GIVEN INSTRUCTION 1: In the entries below, copy out the lines word for word, starting at the line with "609x391 pixels. How" and ending with the line with "[x=416, y=23]", including both. Omit the pictures.

GIVEN TEXT:

--

Ways of telling by how much a too-large input is too large #5

domenic · 2024-08-30T15:23:50Z

It's possible an input fed to these APIs is too large. This will be signaled by a rejected promise, probably a "QuotaExceededError" DOMException.

However, @uskay points out that this does not allow you to give informative error messages, telling the user or web developer by how much the input is too large.

There are two possible APIs one could imagine here:

Measure, then summarize

const summarizer = await ai.summarizer.create();
const summarizerCapabilities = await ai.summarizer.capabilities();

const tokenCount = await summarizer.countTokens(input);
if (tokenCount > summarizerCapabilities.maxTokens) {
  console.error(`Too large! You tried to summarize ${tokenCount} tokens, but only up to ${summarizerCapabilities.maxTokens} is possible!`);
} else {
  console.log(await summarizer.summarize(input));
}

This API is probably bad because it requires two round-trips to the language model, one to tokenize, and then a second one to tokenize-plus-summarize.

--

SUPPLIED MATERIAL:
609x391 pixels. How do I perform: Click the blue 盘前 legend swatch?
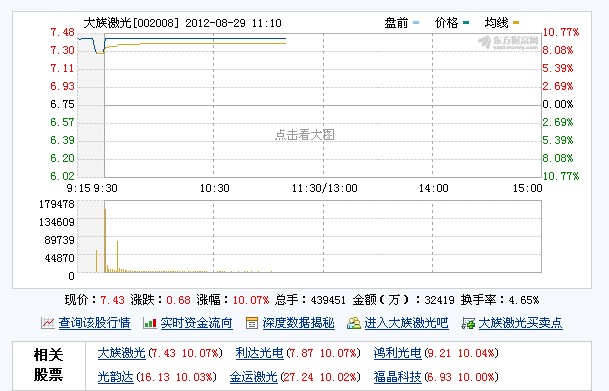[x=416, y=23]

--

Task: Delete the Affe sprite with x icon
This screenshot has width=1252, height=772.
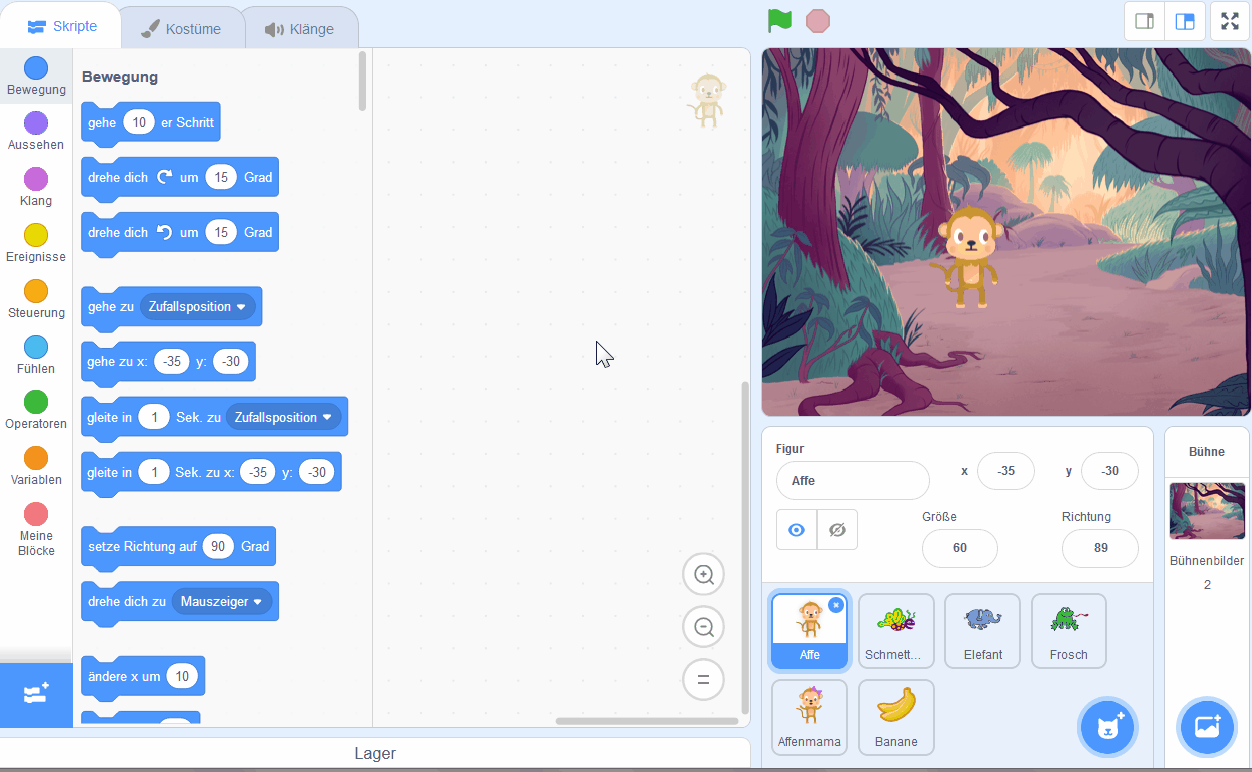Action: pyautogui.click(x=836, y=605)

--

GIVEN INSTRUCTION 2: Continue the forum thread about telling by how much an input is too large, picking up after its last sentence.

FINAL RESULT 1:
609x391 pixels. How do I perform: Click the blue 盘前 legend swatch?
[x=416, y=23]

FINAL RESULT 2:
More informative errors

This would probably look something like:

const summarizer = await ai.summarizer.create();
const summarizerCapabilities = await ai.summarizer.capabilities();

try {
  console.log(await summarizer.summarize(input));
} catch (e) {
  if (e.name === "TooManyTokensError") {
    console.error(`Too large! You tried to summarize ${e.tokenCount} tokens, but only up to ${summarizerCapabilities.maxTokens} is possible!`);
  } else {
    throw e;
  }
}

This is probably better since it only has one round trip.

The text was updated successfully, but these errors were encountered:

domenic · 2024-11-26T03:28:54Z

In an separate thread @andreban pointed out that you probably need both. Above I pointed out situations where "more informative errors" is better, but his scenario is

A developer may want to provide feedback to the user how close they are to reaching the limit before the user submits the content to be summarized, so you'd need to know max tokens and be able to count tokens, without actually summarizing

which cannot really be handled without the "measure, then summarize" approach. We'll just have to be sure to put appropriate warnings on the countTokens() API.

Closes #5.

domenic · 2025-01-22T07:21:48Z

I've put up an initial draft for this in #31.

The prompt API will change to align with this.

Closes #5.

domenic · 2025-02-26T05:55:39Z

Let's assume that whatwg/webidl#1465 works out. Then we will have a QuotaExceededError with properties quota and requested.

Should we rename other properties and methods to align with this?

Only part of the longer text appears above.